# Exercise objective
Some lines in the material below hold the word "will". Copy all of them.

# Input data
--

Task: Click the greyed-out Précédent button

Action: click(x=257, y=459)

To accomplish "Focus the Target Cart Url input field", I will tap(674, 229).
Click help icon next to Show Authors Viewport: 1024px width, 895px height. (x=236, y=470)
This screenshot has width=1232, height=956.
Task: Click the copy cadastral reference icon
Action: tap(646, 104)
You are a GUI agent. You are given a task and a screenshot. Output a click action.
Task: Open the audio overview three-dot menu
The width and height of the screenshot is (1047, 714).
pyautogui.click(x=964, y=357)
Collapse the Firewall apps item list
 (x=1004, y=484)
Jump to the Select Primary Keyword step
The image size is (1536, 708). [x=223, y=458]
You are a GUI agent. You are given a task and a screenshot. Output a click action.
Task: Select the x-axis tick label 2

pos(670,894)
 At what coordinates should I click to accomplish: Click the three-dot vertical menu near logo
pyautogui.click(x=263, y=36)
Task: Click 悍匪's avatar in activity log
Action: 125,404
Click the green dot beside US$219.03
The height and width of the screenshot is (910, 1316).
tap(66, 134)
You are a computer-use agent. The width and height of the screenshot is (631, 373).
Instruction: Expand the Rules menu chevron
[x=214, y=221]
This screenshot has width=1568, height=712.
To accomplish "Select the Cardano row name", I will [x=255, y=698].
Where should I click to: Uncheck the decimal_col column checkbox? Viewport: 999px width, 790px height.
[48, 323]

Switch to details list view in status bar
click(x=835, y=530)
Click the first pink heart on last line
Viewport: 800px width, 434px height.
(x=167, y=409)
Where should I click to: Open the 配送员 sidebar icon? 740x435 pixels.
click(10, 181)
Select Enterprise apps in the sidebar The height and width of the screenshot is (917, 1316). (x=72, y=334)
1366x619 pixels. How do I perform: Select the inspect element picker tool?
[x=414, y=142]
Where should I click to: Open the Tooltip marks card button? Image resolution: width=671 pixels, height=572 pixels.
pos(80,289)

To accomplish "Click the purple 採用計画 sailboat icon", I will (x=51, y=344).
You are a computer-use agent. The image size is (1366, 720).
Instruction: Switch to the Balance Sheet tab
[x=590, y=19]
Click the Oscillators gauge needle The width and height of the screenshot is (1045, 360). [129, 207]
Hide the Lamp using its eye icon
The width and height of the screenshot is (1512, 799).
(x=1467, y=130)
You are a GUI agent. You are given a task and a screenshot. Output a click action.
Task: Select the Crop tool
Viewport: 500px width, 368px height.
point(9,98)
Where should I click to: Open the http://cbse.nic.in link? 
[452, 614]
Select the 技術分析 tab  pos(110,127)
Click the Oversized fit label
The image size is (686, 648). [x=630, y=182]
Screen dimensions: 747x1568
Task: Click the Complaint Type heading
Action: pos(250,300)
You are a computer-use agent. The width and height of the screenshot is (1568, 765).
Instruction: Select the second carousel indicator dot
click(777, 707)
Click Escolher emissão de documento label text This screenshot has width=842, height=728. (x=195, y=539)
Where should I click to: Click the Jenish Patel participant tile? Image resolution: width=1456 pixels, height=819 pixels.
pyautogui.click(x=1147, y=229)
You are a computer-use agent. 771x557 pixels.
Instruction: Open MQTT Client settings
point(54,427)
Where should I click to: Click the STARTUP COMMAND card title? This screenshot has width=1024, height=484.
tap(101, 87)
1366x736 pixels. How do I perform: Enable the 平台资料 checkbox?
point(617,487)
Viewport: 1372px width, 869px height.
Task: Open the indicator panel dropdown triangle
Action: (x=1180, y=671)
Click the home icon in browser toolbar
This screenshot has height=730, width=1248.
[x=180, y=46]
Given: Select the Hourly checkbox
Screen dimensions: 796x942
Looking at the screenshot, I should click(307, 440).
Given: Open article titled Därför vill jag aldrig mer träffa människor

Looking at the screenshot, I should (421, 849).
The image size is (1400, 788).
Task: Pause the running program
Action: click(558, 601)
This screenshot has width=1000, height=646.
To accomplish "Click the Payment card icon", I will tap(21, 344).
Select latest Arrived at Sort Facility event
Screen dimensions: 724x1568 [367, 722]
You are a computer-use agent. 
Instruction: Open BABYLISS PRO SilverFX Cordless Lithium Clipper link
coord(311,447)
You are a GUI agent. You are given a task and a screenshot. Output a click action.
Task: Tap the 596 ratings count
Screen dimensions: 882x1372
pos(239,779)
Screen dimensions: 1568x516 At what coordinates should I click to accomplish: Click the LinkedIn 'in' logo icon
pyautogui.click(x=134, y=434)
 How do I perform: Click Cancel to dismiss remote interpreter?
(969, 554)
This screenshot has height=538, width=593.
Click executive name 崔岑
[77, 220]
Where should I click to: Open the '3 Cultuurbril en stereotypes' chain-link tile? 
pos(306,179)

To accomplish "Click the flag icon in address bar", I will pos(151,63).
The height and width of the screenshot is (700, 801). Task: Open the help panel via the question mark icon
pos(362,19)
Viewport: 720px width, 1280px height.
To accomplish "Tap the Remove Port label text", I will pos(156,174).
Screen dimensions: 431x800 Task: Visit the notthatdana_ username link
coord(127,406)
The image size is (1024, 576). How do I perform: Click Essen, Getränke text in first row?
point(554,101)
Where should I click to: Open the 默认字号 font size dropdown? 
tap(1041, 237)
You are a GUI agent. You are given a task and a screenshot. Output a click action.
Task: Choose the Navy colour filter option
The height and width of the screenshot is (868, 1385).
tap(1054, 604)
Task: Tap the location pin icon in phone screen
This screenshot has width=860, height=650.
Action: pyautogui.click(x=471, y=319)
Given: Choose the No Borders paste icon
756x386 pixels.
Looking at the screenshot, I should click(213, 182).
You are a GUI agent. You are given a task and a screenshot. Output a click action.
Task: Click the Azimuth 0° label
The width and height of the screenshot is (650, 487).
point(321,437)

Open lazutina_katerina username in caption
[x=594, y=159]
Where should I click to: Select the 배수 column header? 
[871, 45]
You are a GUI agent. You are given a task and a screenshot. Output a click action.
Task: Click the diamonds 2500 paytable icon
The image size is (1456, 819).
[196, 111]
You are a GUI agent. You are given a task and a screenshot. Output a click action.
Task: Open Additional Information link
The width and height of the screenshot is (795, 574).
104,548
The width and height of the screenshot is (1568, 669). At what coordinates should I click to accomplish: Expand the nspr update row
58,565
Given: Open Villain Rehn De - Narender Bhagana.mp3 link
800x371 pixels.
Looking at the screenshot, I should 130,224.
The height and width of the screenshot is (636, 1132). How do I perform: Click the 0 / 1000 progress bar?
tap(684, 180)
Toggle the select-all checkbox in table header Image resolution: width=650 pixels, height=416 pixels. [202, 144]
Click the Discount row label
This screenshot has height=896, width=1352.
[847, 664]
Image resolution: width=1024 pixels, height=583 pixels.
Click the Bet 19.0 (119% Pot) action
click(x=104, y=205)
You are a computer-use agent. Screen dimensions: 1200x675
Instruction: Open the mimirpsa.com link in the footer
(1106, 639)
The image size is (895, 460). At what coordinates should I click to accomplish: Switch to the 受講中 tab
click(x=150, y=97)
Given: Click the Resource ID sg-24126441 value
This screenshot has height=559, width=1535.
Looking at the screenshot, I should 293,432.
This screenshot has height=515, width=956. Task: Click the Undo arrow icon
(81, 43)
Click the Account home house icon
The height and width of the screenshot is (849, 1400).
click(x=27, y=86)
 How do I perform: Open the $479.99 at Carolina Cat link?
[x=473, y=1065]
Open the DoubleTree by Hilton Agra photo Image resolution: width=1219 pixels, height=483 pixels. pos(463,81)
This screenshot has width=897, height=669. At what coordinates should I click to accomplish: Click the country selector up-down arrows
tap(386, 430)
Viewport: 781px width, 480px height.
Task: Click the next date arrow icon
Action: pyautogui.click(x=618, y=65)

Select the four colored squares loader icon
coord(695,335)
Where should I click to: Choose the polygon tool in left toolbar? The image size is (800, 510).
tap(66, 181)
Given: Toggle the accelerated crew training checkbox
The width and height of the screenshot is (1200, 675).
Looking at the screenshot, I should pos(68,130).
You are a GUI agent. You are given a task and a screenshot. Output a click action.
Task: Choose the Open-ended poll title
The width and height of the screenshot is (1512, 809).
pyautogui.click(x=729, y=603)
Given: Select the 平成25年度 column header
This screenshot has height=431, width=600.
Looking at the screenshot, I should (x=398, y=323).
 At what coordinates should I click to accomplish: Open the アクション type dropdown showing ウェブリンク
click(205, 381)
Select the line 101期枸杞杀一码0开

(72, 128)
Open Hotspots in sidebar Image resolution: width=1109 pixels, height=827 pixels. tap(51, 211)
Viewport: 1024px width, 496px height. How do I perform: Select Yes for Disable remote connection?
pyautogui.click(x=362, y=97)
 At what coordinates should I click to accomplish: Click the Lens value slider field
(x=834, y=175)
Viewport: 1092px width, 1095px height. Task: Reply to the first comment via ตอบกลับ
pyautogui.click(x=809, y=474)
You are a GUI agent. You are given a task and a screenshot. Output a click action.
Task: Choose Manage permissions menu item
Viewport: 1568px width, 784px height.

--

# Reply to the task
To accomplish "Focus the Target Cart Url input field", I will tap(674, 229).
To accomplish "Select the Cardano row name", I will [x=255, y=698].
To accomplish "Click the purple 採用計画 sailboat icon", I will (x=51, y=344).
To accomplish "Click the Payment card icon", I will tap(21, 344).
To accomplish "Click the flag icon in address bar", I will pos(151,63).
To accomplish "Tap the Remove Port label text", I will pos(156,174).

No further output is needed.